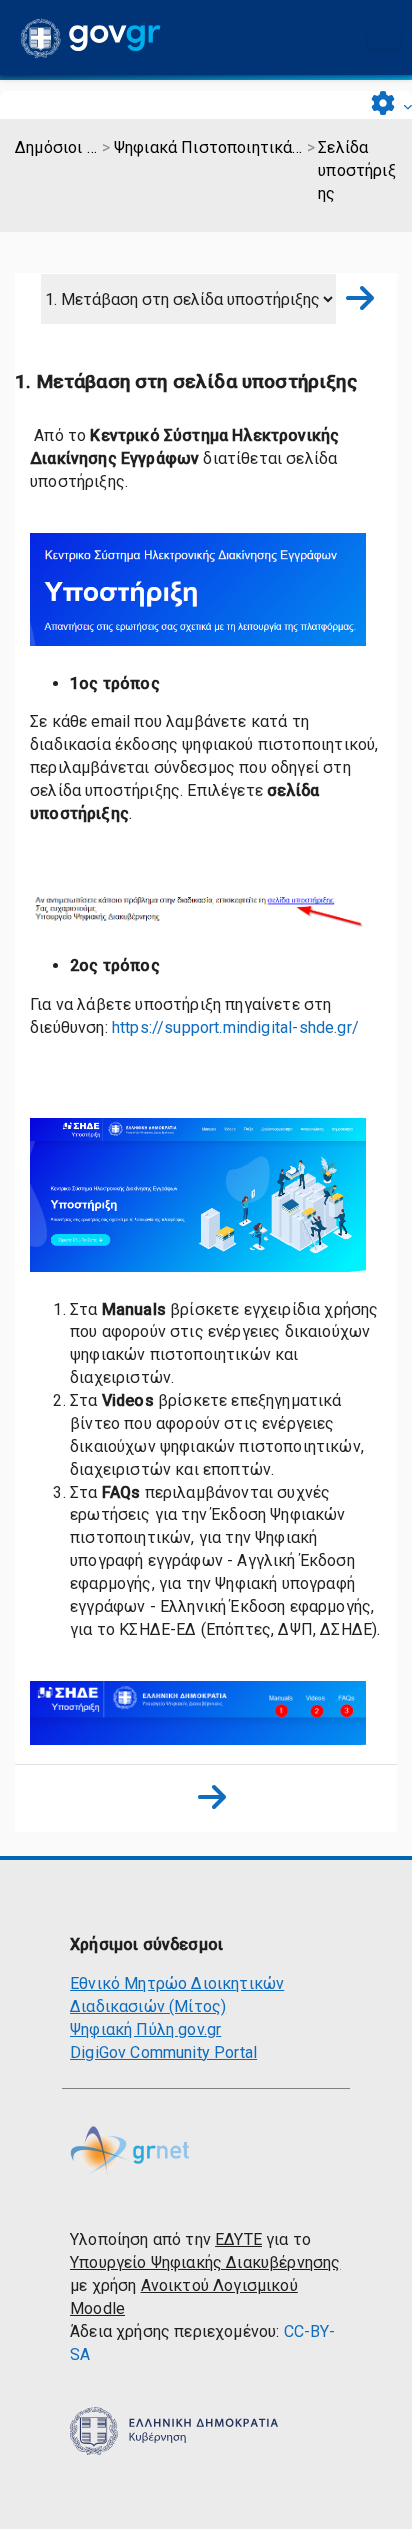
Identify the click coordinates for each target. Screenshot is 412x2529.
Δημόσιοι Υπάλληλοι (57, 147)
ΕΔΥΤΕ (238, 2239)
==
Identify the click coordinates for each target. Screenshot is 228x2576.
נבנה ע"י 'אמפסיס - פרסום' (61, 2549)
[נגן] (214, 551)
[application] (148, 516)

• [EXERCISE AIM]
What you return must be an exact retyping of the lines above starting at the line with "Screenshot is 412x2529." and ending at the line with "ΕΔΥΤΕ (238, 2239)", and nothing besides.

• [OUTPUT FOR THIS TASK]
Identify the click coordinates for each target. Screenshot is 412x2529.
Δημόσιοι Υπάλληλοι (57, 147)
ΕΔΥΤΕ (238, 2239)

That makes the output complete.